▸ **TASK BRIEF**:
Only the lines from the one containing "Where should I click to: Click the Push" to the end of the records belong in the output; print them exactly.

▸ **INPUT DATA**:
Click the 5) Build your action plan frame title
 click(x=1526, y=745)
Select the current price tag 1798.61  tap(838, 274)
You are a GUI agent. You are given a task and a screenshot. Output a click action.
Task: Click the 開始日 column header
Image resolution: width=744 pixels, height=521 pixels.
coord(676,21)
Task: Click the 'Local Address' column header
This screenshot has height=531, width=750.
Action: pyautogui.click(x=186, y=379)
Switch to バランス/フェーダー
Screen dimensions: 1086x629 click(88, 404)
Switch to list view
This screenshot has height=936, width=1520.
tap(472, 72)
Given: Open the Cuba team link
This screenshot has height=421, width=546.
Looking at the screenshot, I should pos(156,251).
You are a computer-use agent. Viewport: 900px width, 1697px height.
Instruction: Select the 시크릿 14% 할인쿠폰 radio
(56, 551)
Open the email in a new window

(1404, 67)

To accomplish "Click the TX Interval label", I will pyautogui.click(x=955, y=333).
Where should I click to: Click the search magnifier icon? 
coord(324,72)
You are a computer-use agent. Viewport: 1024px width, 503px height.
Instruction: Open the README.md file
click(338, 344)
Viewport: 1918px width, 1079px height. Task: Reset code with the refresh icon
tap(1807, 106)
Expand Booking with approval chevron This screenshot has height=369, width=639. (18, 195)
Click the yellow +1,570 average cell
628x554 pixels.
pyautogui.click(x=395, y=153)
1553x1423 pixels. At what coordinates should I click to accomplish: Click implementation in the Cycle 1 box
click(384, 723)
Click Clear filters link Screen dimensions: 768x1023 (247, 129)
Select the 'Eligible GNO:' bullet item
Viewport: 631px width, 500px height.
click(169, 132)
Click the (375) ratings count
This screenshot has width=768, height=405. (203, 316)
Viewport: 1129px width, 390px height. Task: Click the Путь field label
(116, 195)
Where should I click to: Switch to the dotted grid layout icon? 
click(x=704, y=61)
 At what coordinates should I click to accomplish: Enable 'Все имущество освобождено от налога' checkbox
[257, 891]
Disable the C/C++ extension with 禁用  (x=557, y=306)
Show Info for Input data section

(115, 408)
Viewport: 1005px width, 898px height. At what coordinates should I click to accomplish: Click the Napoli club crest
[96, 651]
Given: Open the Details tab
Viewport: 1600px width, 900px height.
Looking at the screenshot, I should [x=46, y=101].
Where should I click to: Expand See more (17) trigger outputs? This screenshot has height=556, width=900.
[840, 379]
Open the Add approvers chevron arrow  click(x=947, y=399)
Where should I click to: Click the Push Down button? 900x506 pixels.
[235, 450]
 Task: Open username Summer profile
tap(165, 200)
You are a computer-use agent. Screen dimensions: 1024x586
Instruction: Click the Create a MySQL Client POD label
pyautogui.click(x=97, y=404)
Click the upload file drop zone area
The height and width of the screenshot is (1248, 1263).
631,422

▸ **EXPECTED ANSWER**:
Where should I click to: Click the Push Down button? 900x506 pixels.
[235, 450]
 Task: Open username Summer profile
tap(165, 200)
You are a computer-use agent. Screen dimensions: 1024x586
Instruction: Click the Create a MySQL Client POD label
pyautogui.click(x=97, y=404)
Click the upload file drop zone area
The height and width of the screenshot is (1248, 1263).
631,422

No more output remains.